I am using a lasso regression to classify some text as either related to AI or not. When I calculate variable importance using vip
and tidymodels
, the sign is opposite of expected -- words like "machine", "learning", and "algorithm" have a negative sign.
Apologies for the lack of reprex, but here is my code:
fy21_raw %>%
sample_n(5)
# A tibble: 5 x 3
# prog_title text artificial_intel
# <chr> <chr> <fct>
#1 Advanced Batt~ "ABMS l~ not
#2 Energy Effici~ "This e~ not
#3 Development o~ "This P~ artificial_intel
#4 Unmanned Logi~ "This U~ artificial_intel
#5 FY 2020 SBIR/~ "Fundin~ not
# Note: the artificial_intel column is a factor with 2 levels: "artificial_intel" and "not"
set.seed(123)
budget_split <- initial_split(fy21_raw, strata = artificial_intel)
budget_train <- training(budget_split)
budget_test <- testing(budget_split)
set.seed(234)
budget_folds <- vfold_cv(budget_train, strata = artificial_intel, v = 5)
budget_rec <- recipe(artificial_intel ~ ., data = budget_train) %>% # update dv with actual name
update_role(prog_title, new_role = "id") %>%
step_tokenize(text) %>%
step_tokenfilter(text, max_tokens = 1000) %>%
step_upsample(artificial_intel) %>% # update dv with actual name
step_tfidf(text) %>%
step_normalize(recipes::all_predictors())
budget_wf <- workflow() %>%
add_recipe(budget_rec)
lasso_spec <- logistic_reg(penalty = 0.1, mixture = 1) %>%
set_mode("classification") %>%
set_engine("glmnet")
all_cores <- parallel::detectCores(logical = FALSE)
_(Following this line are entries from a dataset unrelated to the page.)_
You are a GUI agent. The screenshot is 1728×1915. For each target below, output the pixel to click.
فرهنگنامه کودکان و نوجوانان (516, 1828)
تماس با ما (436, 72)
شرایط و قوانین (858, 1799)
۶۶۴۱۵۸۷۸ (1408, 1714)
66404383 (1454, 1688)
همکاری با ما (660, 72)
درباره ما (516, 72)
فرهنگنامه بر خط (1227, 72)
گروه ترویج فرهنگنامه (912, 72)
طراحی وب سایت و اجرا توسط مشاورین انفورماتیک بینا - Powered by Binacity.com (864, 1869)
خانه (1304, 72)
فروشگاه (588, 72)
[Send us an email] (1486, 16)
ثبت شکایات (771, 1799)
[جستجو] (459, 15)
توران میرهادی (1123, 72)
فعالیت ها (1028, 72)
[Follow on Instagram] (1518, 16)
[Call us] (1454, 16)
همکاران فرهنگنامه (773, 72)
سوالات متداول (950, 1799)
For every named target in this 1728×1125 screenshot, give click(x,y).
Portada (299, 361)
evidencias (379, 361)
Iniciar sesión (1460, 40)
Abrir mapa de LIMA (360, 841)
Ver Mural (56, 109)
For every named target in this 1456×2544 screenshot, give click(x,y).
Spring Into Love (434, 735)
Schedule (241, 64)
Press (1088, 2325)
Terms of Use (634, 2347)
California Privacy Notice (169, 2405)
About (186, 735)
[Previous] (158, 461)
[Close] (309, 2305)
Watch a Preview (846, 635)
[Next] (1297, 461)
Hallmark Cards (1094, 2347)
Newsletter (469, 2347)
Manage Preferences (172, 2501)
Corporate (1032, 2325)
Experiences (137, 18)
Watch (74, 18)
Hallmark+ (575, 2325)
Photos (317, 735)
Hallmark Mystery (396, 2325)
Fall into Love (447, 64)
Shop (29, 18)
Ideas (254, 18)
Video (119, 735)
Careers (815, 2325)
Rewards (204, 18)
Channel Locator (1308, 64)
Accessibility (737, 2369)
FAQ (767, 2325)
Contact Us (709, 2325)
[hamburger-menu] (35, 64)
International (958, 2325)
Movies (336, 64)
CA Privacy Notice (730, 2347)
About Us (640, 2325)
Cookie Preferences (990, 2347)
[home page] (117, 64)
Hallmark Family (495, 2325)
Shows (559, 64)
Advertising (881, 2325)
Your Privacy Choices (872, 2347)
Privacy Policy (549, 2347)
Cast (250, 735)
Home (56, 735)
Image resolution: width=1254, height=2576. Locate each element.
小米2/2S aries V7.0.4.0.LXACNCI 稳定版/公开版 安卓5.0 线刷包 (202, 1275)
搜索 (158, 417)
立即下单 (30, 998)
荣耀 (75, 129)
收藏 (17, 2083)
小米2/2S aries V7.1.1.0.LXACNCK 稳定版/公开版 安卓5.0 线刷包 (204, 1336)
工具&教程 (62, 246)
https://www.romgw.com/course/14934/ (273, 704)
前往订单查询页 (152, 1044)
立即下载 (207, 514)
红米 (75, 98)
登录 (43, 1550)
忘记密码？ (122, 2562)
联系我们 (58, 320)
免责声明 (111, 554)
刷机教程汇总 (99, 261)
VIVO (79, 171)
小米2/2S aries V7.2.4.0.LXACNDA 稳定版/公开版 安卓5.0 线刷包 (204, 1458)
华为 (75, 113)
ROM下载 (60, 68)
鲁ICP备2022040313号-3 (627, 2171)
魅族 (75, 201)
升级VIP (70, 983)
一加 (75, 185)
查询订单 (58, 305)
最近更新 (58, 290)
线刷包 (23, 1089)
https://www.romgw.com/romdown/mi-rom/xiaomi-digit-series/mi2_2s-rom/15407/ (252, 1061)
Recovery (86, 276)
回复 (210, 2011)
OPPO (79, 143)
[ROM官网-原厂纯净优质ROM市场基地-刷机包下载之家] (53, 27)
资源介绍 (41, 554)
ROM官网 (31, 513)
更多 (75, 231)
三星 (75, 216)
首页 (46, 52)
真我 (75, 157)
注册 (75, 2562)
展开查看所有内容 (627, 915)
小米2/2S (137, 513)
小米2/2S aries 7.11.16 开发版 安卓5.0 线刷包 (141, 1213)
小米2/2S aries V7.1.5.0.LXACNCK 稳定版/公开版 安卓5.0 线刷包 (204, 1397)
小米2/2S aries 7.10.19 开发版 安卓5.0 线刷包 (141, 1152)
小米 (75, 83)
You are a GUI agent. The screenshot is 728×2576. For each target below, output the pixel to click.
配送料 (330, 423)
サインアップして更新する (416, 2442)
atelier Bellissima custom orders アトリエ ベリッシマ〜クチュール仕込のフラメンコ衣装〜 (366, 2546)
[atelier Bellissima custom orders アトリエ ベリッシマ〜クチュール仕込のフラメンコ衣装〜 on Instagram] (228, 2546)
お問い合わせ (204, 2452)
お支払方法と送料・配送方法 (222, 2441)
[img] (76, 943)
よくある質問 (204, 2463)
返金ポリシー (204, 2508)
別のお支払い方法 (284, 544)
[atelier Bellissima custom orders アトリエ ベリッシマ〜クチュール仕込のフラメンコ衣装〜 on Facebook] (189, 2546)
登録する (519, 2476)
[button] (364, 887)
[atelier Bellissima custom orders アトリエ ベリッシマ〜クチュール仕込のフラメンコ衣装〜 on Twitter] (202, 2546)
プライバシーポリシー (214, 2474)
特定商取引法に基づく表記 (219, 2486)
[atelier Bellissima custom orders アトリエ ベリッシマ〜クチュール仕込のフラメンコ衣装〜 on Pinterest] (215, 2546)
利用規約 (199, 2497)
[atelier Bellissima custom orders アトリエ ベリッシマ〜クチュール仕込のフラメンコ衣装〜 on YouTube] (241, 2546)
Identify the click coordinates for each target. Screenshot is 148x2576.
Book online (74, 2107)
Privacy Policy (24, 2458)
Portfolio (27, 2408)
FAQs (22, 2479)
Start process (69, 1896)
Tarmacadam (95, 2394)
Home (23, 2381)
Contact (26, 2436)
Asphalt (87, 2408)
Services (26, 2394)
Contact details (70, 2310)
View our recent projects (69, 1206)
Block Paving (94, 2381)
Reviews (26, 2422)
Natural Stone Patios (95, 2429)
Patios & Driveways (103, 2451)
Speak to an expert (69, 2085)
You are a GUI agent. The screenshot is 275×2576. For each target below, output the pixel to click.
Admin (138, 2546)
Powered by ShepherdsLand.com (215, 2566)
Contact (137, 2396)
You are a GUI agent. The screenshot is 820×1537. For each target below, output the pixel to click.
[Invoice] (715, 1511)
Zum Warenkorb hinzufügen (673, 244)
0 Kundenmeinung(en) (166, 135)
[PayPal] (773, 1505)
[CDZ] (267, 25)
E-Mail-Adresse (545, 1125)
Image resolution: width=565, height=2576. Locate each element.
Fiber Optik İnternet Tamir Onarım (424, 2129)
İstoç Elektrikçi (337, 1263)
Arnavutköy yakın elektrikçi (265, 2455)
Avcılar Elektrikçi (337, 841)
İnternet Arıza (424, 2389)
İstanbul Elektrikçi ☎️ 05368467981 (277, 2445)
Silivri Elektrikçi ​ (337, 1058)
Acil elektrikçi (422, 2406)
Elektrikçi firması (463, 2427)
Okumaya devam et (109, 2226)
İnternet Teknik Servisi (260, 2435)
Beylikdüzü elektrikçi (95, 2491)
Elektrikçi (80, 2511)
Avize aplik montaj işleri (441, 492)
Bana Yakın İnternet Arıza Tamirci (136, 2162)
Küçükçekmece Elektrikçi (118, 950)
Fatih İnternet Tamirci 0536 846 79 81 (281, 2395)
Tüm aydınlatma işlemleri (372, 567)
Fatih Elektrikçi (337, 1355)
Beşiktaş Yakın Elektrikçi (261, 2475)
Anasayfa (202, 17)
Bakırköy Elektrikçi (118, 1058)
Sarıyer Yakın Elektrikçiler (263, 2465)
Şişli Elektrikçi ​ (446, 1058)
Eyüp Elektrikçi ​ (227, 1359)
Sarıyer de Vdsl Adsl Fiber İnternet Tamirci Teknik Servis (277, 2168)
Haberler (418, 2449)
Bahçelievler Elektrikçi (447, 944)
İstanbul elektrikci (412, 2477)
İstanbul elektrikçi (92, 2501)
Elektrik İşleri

cl <- makePSOCKcluster(all_cores)
registerDoParallel(cl)
set.seed(1234)
lasso_res <- budget_wf %>%
add_model(lasso_spec) %>%
fit_resamples(resamples = budget_folds,
metrics = metric_set(roc_auc, accuracy, sens, spec),
control = control_grid(save_pred = TRUE, pkgs = c('textrecipes')))
set.seed(123)
budget_imp <- budget_wf %>%
add_model(lasso_spec) %>%
fit(budget_train) %>%
pull_workflow_fit() %>%
vi()
# A tibble: 1,000 x 3
# Variable Importance Sign
# <chr> <dbl> <chr>
# 1 tfidf_text_machine -6.82 NEG
# 2 tfidf_text_artificial -5.84 NEG
# 3 tfidf_text_learning -3.69 NEG
Is it calculating the importance relative to the "not" outcome rather than "artificial_intel"?